**WHAT THIS TASK INVOLVES:** Go through the records and copy each line where the word "icon" occurs.

**DATA SECTION:**

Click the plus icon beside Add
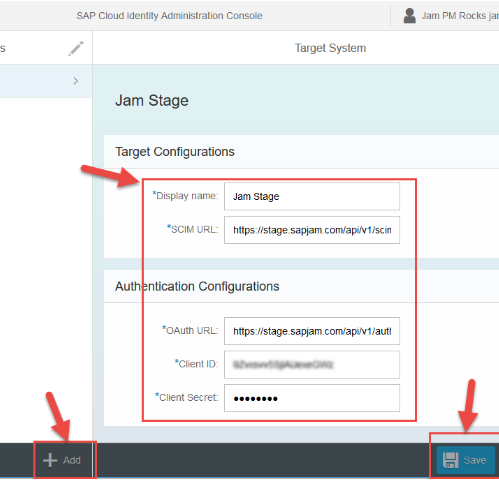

...

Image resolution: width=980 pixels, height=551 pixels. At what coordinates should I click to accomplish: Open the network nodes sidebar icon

--

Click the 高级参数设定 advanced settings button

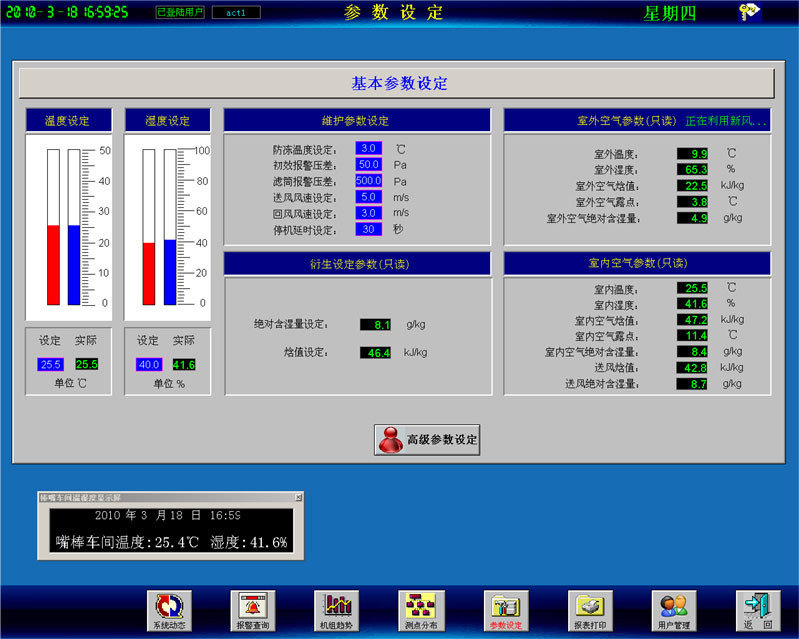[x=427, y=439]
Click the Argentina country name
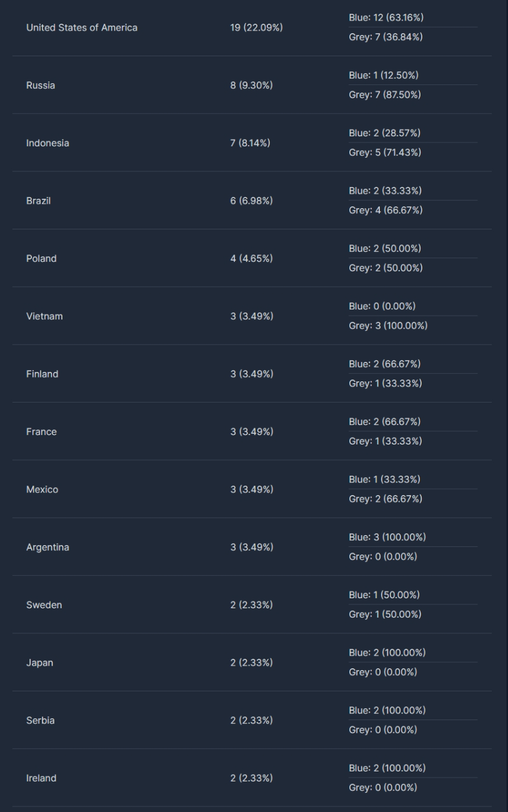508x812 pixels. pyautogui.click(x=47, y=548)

**ANSWER TO THIS PROBLEM:**
Click the plus icon beside Add
Image resolution: width=980 pixels, height=551 pixels. At what coordinates should I click to accomplish: Open the network nodes sidebar icon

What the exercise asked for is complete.